● **Challenge**
Set out the material from the line containing "You are a computer-use" through the end of the material as a numbered list, omitting any blank lines and leaving out the pictures.

● **Entries supplied**
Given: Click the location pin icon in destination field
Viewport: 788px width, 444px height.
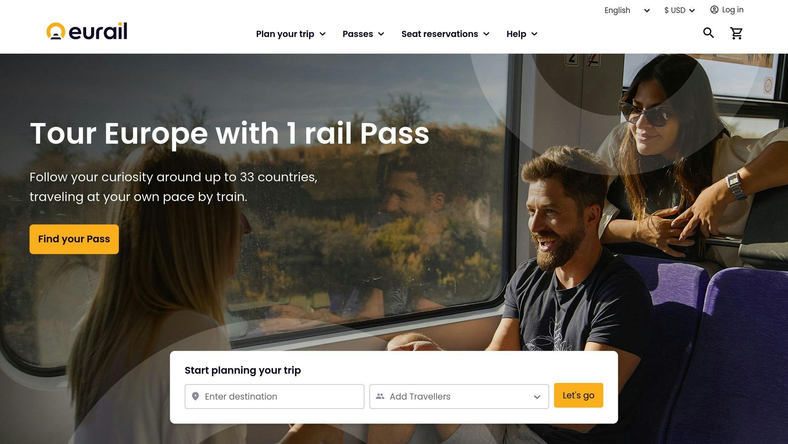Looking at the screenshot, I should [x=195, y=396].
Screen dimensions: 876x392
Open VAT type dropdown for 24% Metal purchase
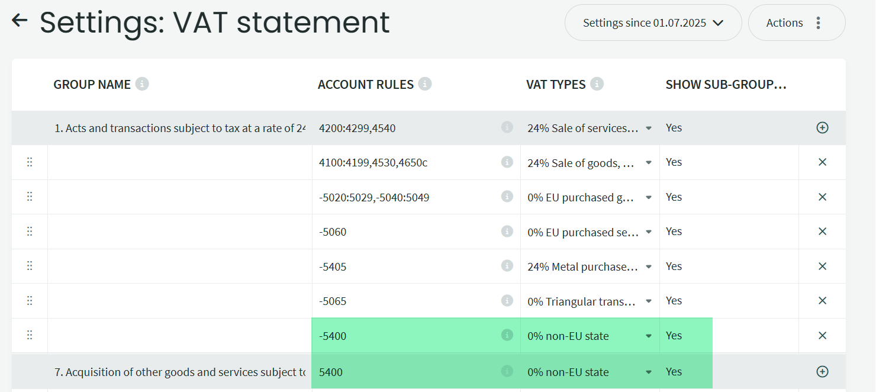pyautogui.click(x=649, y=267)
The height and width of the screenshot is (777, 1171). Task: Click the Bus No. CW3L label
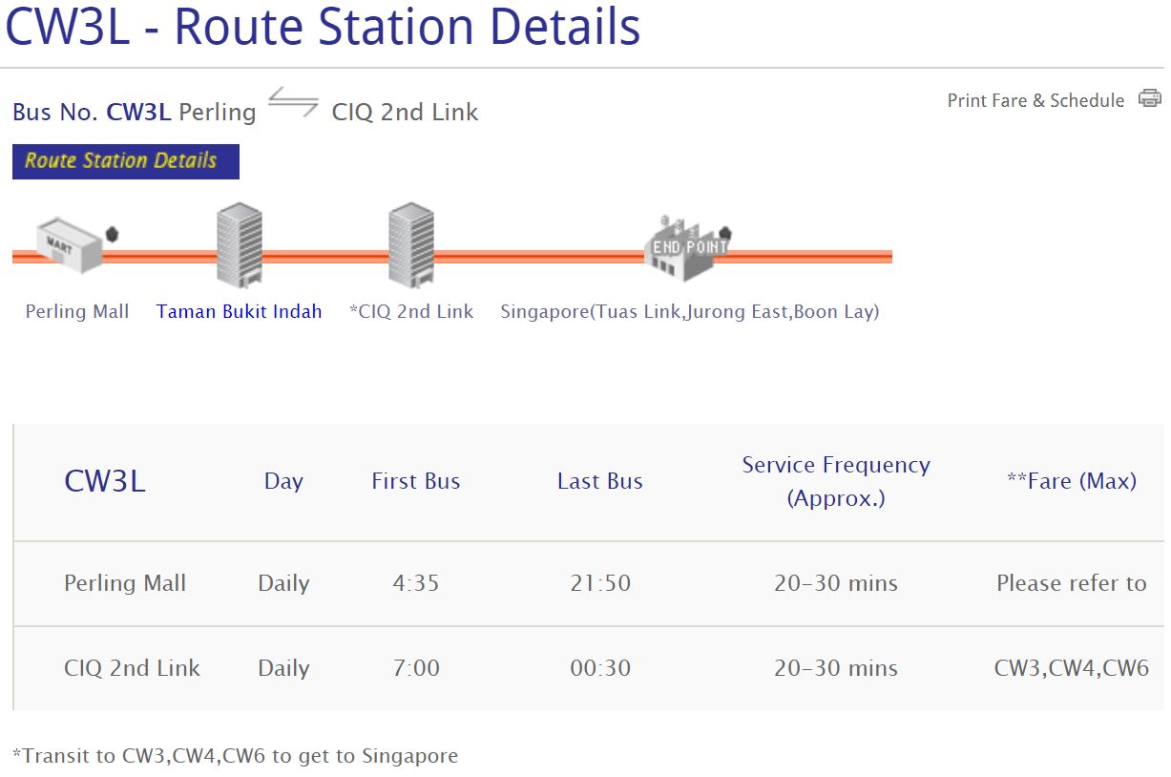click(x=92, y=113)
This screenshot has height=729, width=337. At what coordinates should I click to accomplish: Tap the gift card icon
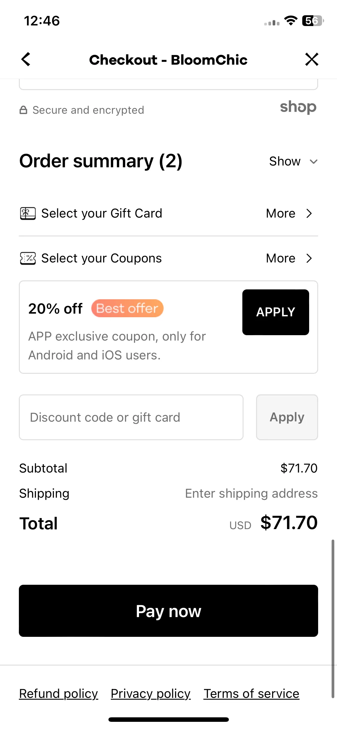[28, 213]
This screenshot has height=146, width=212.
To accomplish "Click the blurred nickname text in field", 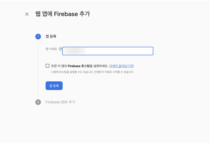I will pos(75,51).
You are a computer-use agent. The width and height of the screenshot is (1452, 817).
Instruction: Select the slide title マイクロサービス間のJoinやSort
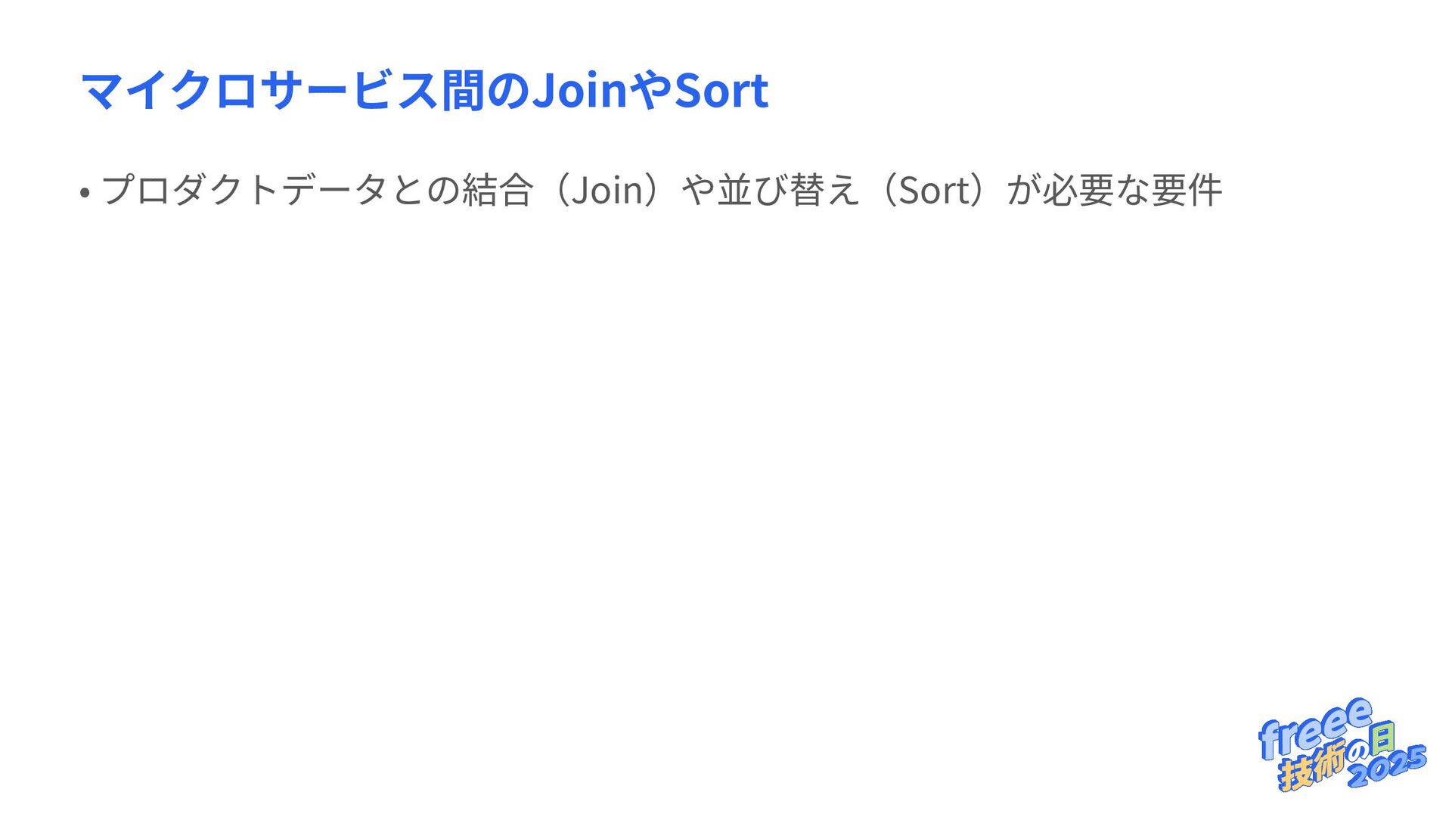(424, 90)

● **Output for this task**
1. You are a computer-use agent. The width and height of the screenshot is (1452, 817).
2. Instruction: Select the slide title マイクロサービス間のJoinやSort
3. (424, 90)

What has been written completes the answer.